7 Ekim 2019 Pazartesi

BAŞARI EMEK İSTER


BAŞARI EMEK İSTER

Hayat: kendi içinde kendini bulmaya yarayan okul oldu. Kimsenin kendinden çok başkaların ne yaptığı değilde, ne olmak istediklerimizle silkelenişimizden çıktığığımız hayat yolunda başarıya doğru imza atılmasını diler ve istersek, kilidi önce içerden kırmamız gerekir.

Saklı kalmış gizemli cevherlerimizin kendi içimizde bir birini takip etmesi ve izlemesinden silkeleniyoruz. Farkında olmadan birilerin deşifre edişi ile olgunlaşma süreçlerimizide sınav ederler. Böylece, hiç bir şekilde “ben tamamım artık” deme lüksümüz hayatımız, yaşadıklarımız arasında değiştiremediğimiz duygu ve inançlarımız oldukça deşifre edilerek kendimizi gösterebiliriz.

Küçük bir değerle değişen dengelerin bozulmasından şikayetci isek O’ zaman, dengelerin dişlerinin yerli yerine oturması gerekir. Bizim kendi içimizdeki cevherlerin gün ışığına çıkışı ile kendi yaşam yolumuzu keşfediyorken. Aramadıkça bulamadığımız gibi, silkelendikçe duygularımıza tokat gibi gelen duygu, düşüncelerin, algı ve anlamlarımızın hisse dönüşüp’te ardından değiştiremediğimiz sürece sözlere dökülmesi bizleri hiç bir amaca taşıyamaz.
ÖNEMLİ OLAN BUNA NEDEN OLAN, ARDINDA TAŞIDIKLARINDIR...

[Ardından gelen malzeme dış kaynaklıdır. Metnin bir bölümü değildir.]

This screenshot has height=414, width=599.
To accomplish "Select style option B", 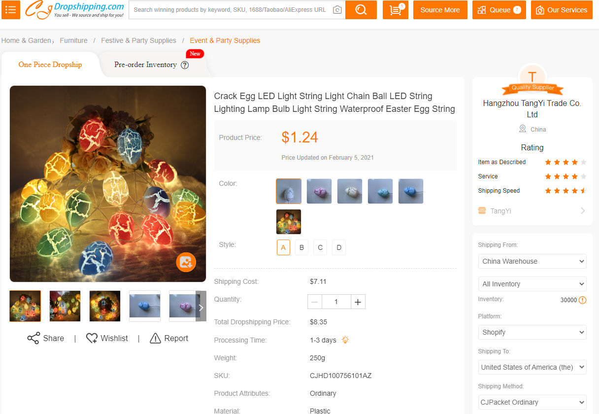I will 301,247.
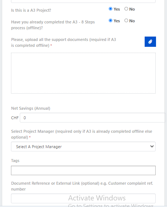Viewport: 167px width, 207px height.
Task: Click the 'Select Project Manager' required field label
Action: coord(82,134)
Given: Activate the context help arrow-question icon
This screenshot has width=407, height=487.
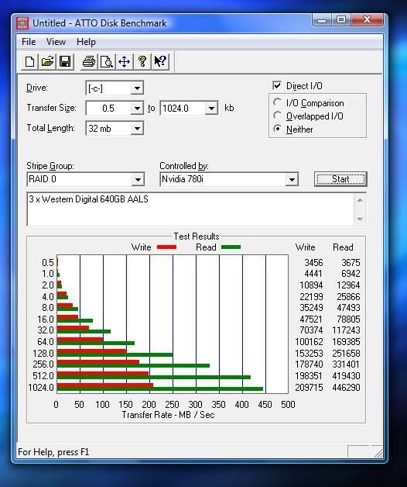Looking at the screenshot, I should [x=160, y=61].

Kim olduğun, ne olmayı hedeflediğin hayallerine açılacak kapıları önce farkedersin ve ardından zorlayarak değil farkındalığınızla başarabilirsiniz.
Mücadeleyi bırakıp önce bir sakin olunmalı. Nerede kim sana hangi duygunu tetikledi diye…
kimlerle nasıl bir yaşam yolundasın…
zamanı deşifre ederek zorlayıp ilerledinmi etkisi zorlu olur ve itici gücünle kendini diskalifiye ederek ayna olana karşı savaş açmış olarak bulursun kendini.
Zamanı yakalamak, içindeki yoklanılması gerekenlerin gün ışığında oluşu ile bulunduğun her yer sana hediyendir.
Kim olursan ol! Önce ben demek dahi seni kendine getirecek. Kimliklerini ifşa ettikçe ardındaki nedenlerin sana ait olanlardır diye düşünsen dahi değildir. Toplayıp biriktirdiklerin ile çarparak bölerek zaman içinde kaybettiğini yeniden taşımakla sorumlusunuz.

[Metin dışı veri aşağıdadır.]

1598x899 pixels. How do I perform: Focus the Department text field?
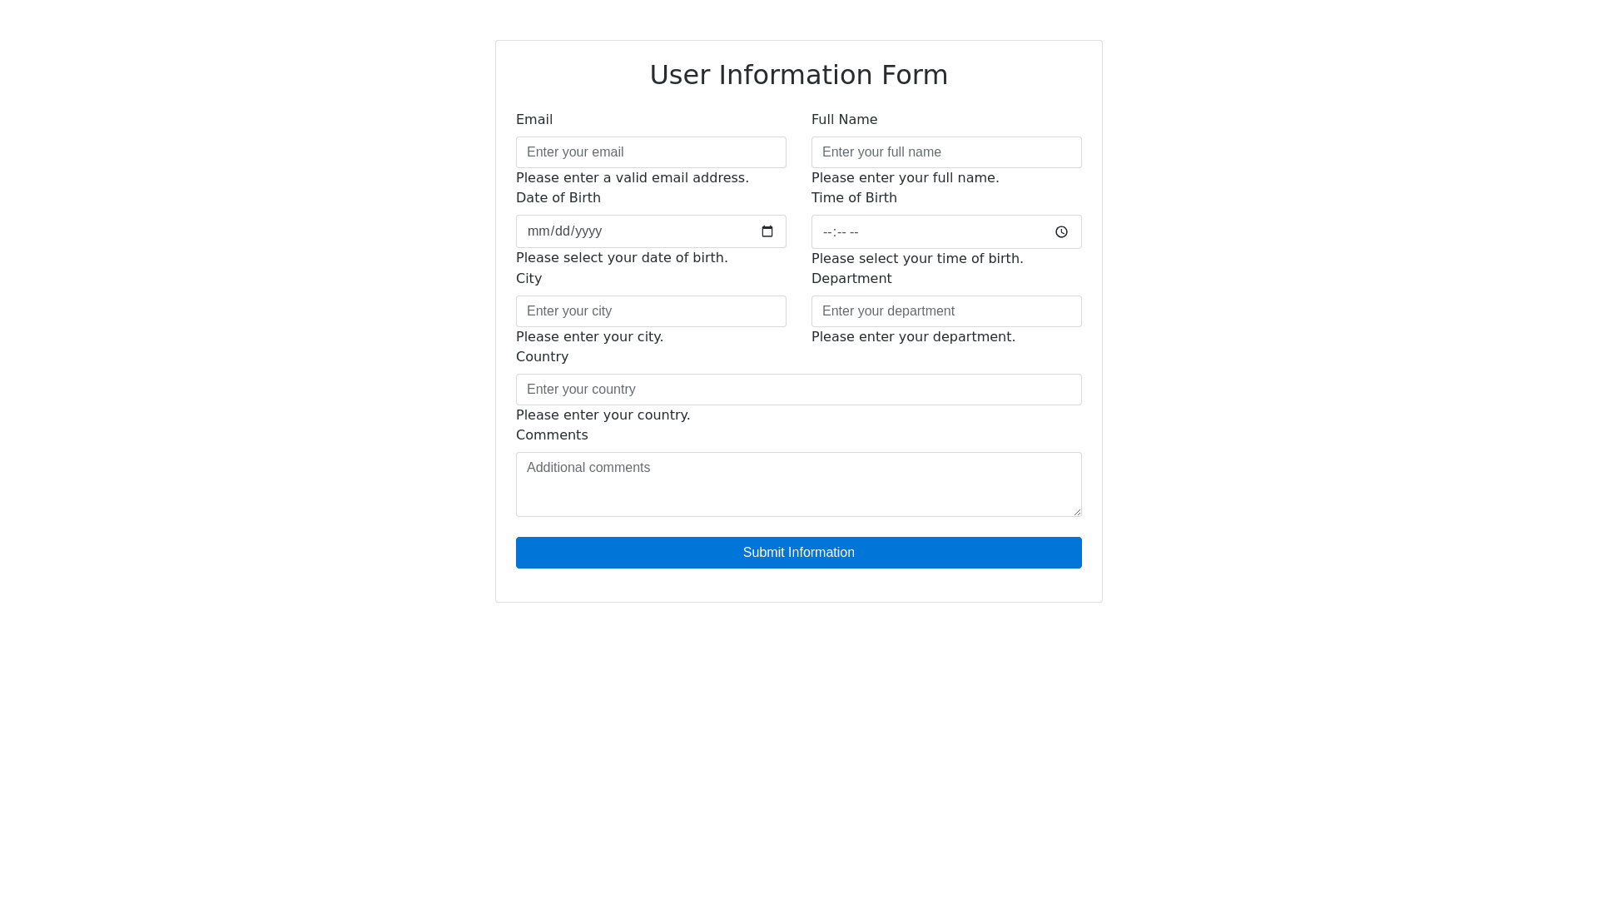[x=946, y=311]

“Geçmişten gelen tüm bariyerlerimizi indirelim, derin bir nefes alıp verelim ve tüm yaradlışımızdan bugüne kadar hangi yaşam zaman veya mekanlardan her nerede kimler tarafından yönlendirilmişsek, duygu, düşüncelerimizin, hisse dönüşmesinden muzdarip olmuşsak, incinmiş yönlerimiz varsa bugüne taşımış olduğumuz ve önümüzde bariyer olmuş, engel olan her şeyi Yıkıp Yaratımını İptal ediyorum. Bu ben değilim, bu düşünceler bana ait değildir, bu zihin ben değilim, bu sözler, bu alg, bu his bana ait değildir...” diyerek telkinlerde bulunalım.

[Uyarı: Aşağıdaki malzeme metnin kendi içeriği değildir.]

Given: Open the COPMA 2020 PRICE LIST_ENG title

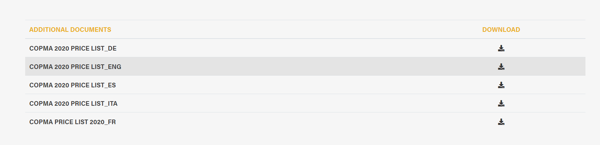Looking at the screenshot, I should (75, 67).
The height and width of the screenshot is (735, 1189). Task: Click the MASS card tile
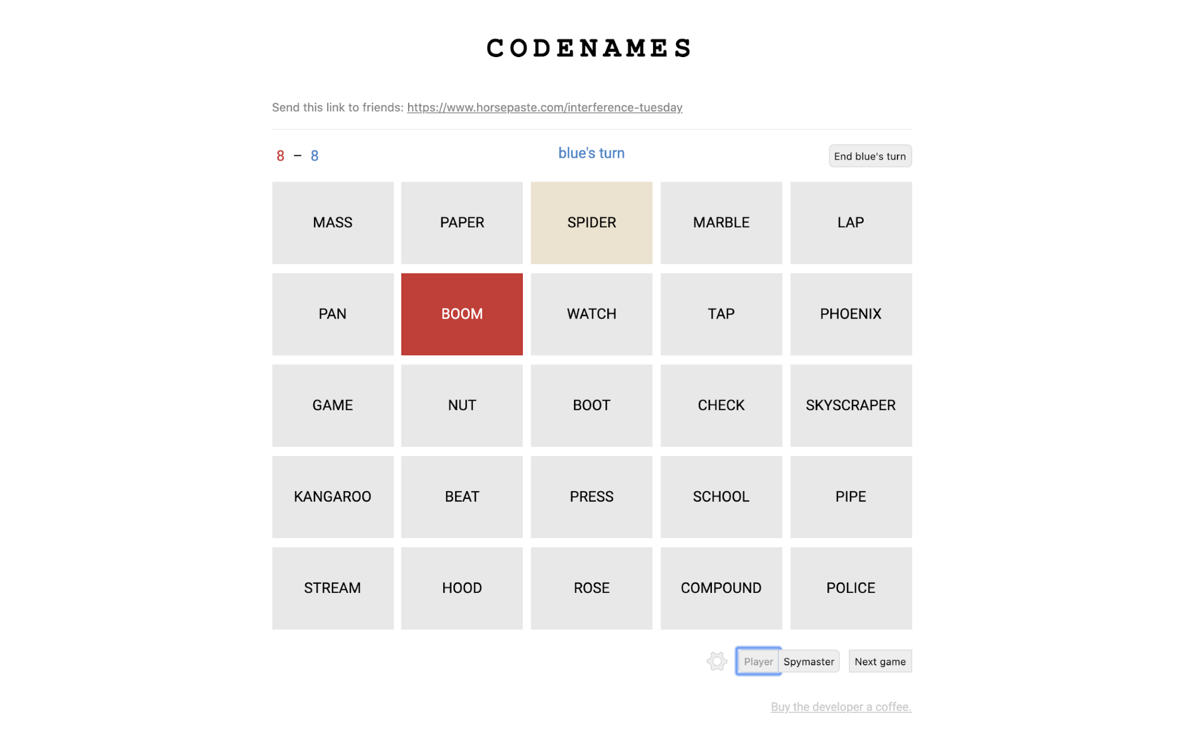tap(333, 222)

Önce ben demeyi öğreneceksin
1- Hedefim nedir?
2- Hayalim nedir?
3- Hangi amacıma hizmet ediyorum?
4- Kim benimle? Diyeceksin.

Ve kendi içinde kendini keşfederken adım adım BİZ olacaksın

1- Hedefimiz ne olacak?
2- Hayallerimiz nedir?
3- Hangi amaçlarımıza hizmet edebiliriz hep birlikte?
4- Kimler bizimle olacak? Diyerek, küçük bir artcı depreme karşı dim dik ayakta durmaya başlarken daha güçlü olmaya doğru ilerleyeceğiz.
Böylece savunma mekanizmamız kendi içimizde güçlü olurken hayatımızda hayallerimize doğru hep birlikte ilerleyeceğiz.

Herşeyin Temelini oluşturan bir neden dahi olsa bu temelin sana uygun olup oılmamasına senden başkası karar veremez. Ama üzerine inşaatını kurman kendi sorumluluğunda olur. Temeli sağlam lan bir inşaatı istemediklerinden dolayı yıkmak değilde yapıcı olunmalıdır.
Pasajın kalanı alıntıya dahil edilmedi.